By Jessica Ravitz, CNN

A car driven by a man believed to have ties to white supremacists plows into a group protesting hate, killing one woman and injuring many others. One shooter massacres dozens in a gay nightclub; another kills African-Americans during a church Bible study; a third enters a Sikh temple, leaving members dead. Bomb threats pour into Jewish community centers across the nation, prompting evacuations, and an actual bomb explodes at a mosque.

There is no shortage of examples of bigotry-inspired hatred in the United States these days, nor are there iron-clad ways to shield children from ugliness. Between social and traditional media, parents and teachers struggle to know what young people see and understand, and that may raise all sorts of questions about what adults can or should say.
Fortunately, there are experts committed to helping others figure this out. Here are some tips they offer.

Be proactive, not just reactive

From an early age, children should be taught to appreciate diversity and practice empathy, both at home and in the classroom, said Cheryl Greene, deputy director of Welcoming Schools, a resource for elementary school educators.
Are teachers creating environments that make all their students feel welcome? Are schools reaching out to families in an inclusive way? Are there reminders in classrooms to promote respect?
If we want our kids to interrupt name-calling and be allies when others are being bullied, there’s work that needs to be done on the front end, Greene said. When discussions like this are already happening, age-appropriate conversations about high-profile incidents can be treated as teachable moments.
Welcoming Schools, which is part of the Human Rights Campaign Foundation, offers professional development trainings. Since President Donald Trump was elected, Greene said, requests for training to deal with bullying have quadrupled.
“But this is not about politics,” Greene said, lest anyone shy away from talking about these matters. “It’s about hate and bigotry.”
And educators — and parents — should know how to address it.

Don’t ignore

Although discussions about “white supremacy” should be reserved for older children, this does not mean parents should altogether avoid discussions about bigotry-fueled matters with young ones. Though some might choose to wait until a young child has questions, there’s always a chance that children will pick up news on their own — say, at a restaurant where TVs are blaring or while playing with Mom’s iPhone.
“You have to be frank and honest, in an age-appropriate way, of course,” said Maureen Costello, director of Teaching Tolerance, a project of the Southern Poverty Law Center. “It’s important to name things and identify what’s going on.”
A parent knows what a child can handle and might decide to raise what unfolded in Charlottesville by saying something as simple as “I’ve been very upset about something I saw in the news. It makes me very sad,” Costello said.
A parent needs to ask questions to learn what a child knows, feels, thinks or is worrying about. Children need to be reassured that they are safe, and they need to be reminded that there’s good in the world, Costello said. Talk about the people who stepped in to help others.
Affirming beliefs, defending the values you wish to instill in your child, is also key, Costello said.
“It’s perfectly OK to say, ‘They are marching because they want a country only white people live in, but we don’t believe in that,’ ” she said. “Keep in mind the adult you want your child to be.”

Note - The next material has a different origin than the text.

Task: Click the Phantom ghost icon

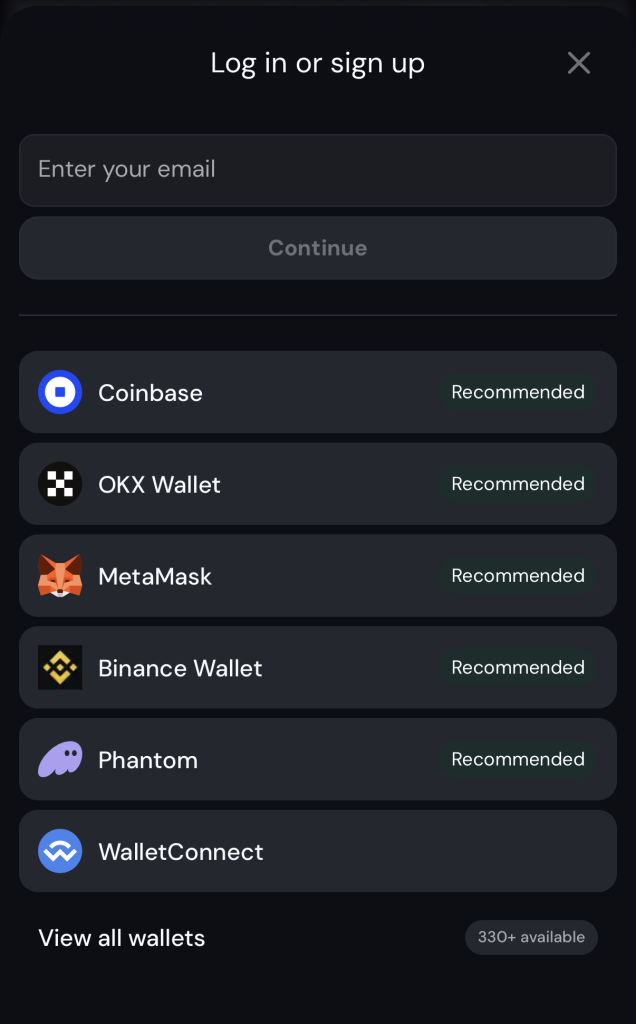Action: click(x=60, y=760)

Empowering kids — and yourself

Raising children to speak up when they see injustice may be the ultimate goal. But what shouldn’t be ignored either is the lesson of “active nonparticipation”: the idea that they shouldn’t, say, join others in schoolyard bullying or laugh at racist jokes, said Jinnie Spiegler, director of curriculum at the Anti-Defamation League. This way, a child can learn to take a moral stand when calling people out feels too risky.
By the time they’re in middle school, kids are aware enough of ideas like scapegoating and stereotypes to start talking about the root causes of biases, Spiegler said. The questions they ask will be more sophisticated, and this can be an opportunity for adults to beef up on their own knowledge.
What’s the Confederacy? Where’d the KKK come from? What’s Jim Crow? For the questions that can’t be easily answered, it’s OK to say, “we’ll learn together,” Spiegler said.
For children who may be taught to hate at home, she said, teachers are supposed to promote critical thinking and, in this case, “complicate their feelings.” By talking about different identities, teachers can address biases and challenge them.
Join the conversation

See the latest news and share your comments with CNN Health on Facebook and Twitter.

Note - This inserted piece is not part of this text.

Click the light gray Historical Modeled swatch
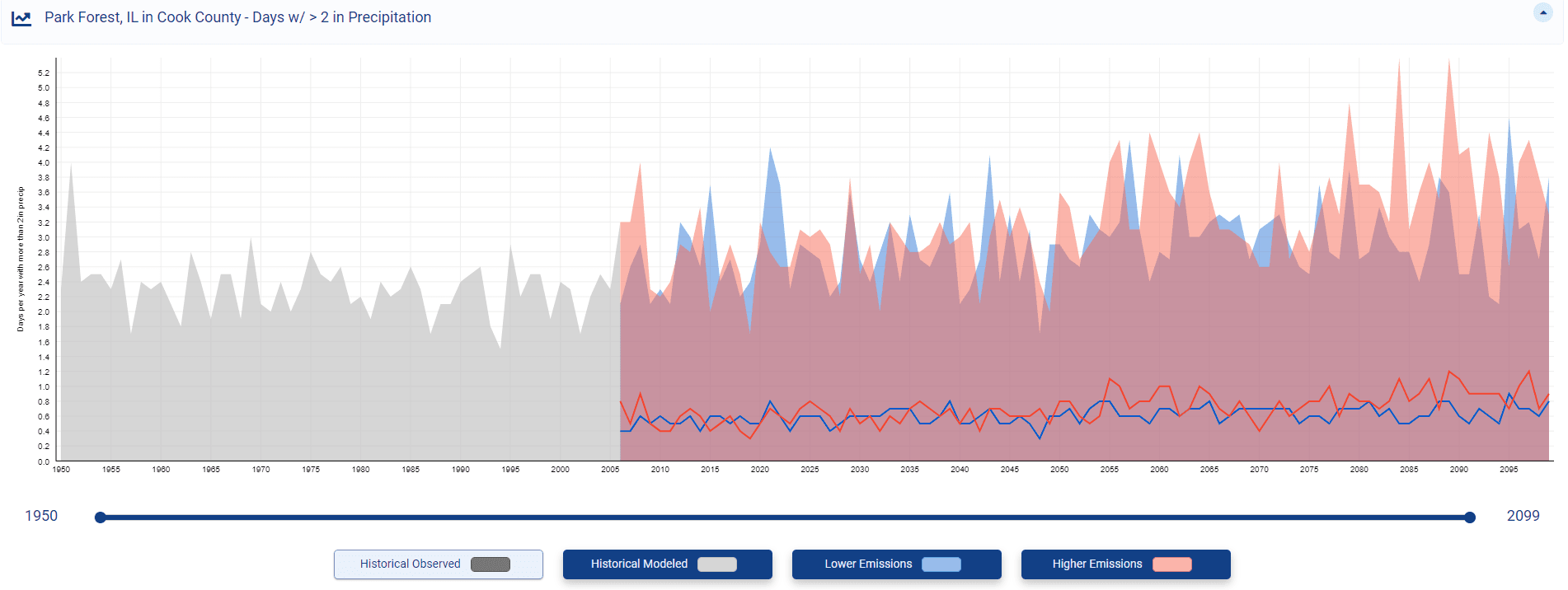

Some kids, especially older ones, may want to be involved on a personal level. This can mean simply inviting them to send sympathy cards to families affected by bias-motivated hate. Or maybe they’re hungry to learn about community activism and where they can step in.
In the aftermath of the violence in Charlottesville, Virginia, Spiegler wrote a blog post, “Lessons to Teach and Learn from ‘Unite the Right,’ ” offering tips on talking to high school students about the alt-right, the historical context of white supremacy, the First Amendment and more.
It’s one of many parent and teacher resources that organizations like hers offer. And in today’s world, the need for tools like these is part of reality.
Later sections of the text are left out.